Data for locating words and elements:
============================================================

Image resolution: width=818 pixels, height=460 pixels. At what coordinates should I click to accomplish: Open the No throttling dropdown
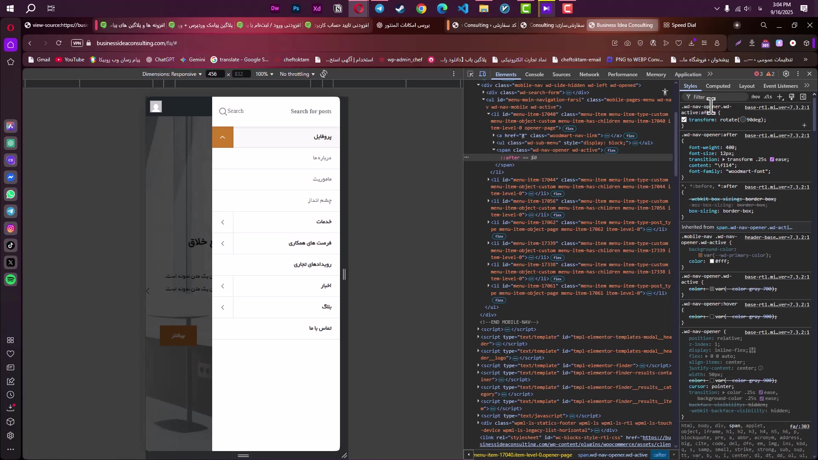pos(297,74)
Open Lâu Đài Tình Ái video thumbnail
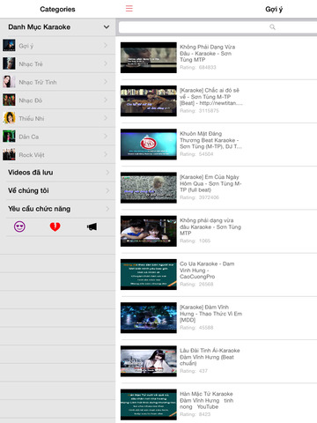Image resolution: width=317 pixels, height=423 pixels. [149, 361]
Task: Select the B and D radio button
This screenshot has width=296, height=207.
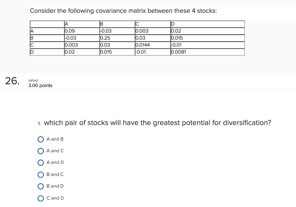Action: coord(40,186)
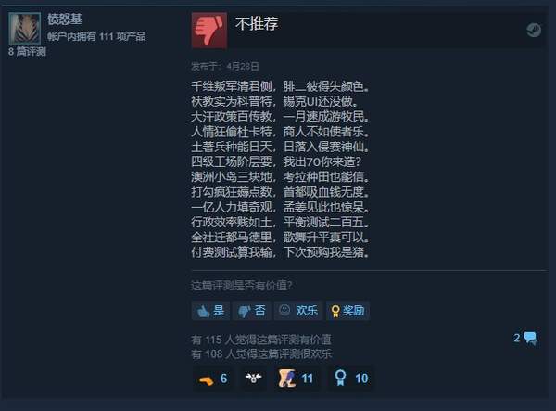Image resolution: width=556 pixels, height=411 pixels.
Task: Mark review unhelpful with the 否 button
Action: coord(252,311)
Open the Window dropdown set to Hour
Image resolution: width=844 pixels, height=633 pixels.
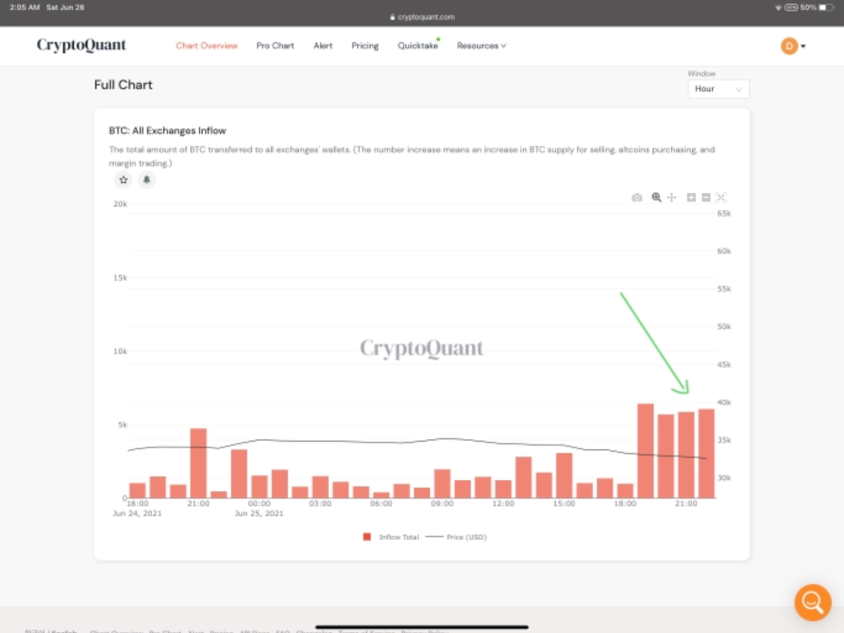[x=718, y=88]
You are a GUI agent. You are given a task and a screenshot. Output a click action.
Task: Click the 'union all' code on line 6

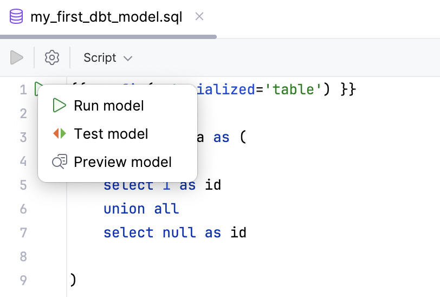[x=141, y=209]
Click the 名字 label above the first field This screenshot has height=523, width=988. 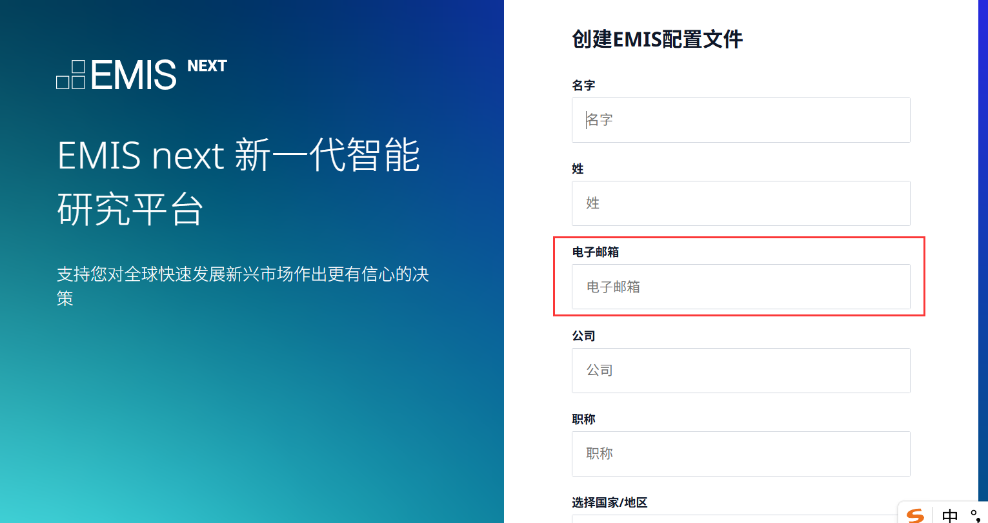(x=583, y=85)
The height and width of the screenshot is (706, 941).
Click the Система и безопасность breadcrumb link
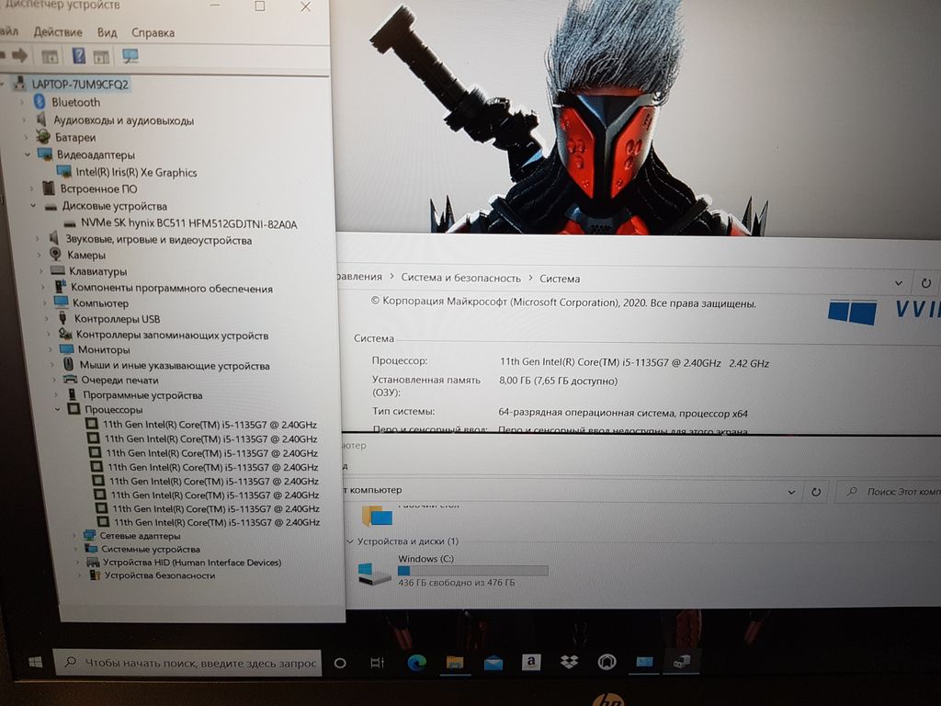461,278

============================================================

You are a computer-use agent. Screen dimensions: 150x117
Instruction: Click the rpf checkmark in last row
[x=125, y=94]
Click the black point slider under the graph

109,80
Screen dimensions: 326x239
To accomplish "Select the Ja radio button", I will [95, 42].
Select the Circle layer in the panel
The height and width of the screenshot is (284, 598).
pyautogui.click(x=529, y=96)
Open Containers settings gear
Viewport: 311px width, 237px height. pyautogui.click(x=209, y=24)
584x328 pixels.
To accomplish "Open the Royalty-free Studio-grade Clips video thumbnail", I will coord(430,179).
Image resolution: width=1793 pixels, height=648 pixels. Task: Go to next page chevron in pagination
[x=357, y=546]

============================================================

*EXERCISE BRIEF:* Convert the data from the line containing "Image resolution: width=818" through the line containing "Action: coord(252,311)" into a JSON list of strings, one string per line, with blank lines dropped. Leave the pictures out.

*RESPONSE TO THIS EXERCISE:*
[
  "Image resolution: width=818 pixels, height=460 pixels. At what coordinates should I click to accomplish: Open the No throttling dropdown",
  "pos(297,74)",
  "Open Lâu Đài Tình Ái video thumbnail",
  "Image resolution: width=317 pixels, height=423 pixels. [149, 361]",
  "Task: Select the B and D radio button",
  "This screenshot has width=296, height=207.",
  "Action: coord(40,186)",
  "Image resolution: width=556 pixels, height=411 pixels.",
  "Task: Mark review unhelpful with the 否 button",
  "Action: coord(252,311)"
]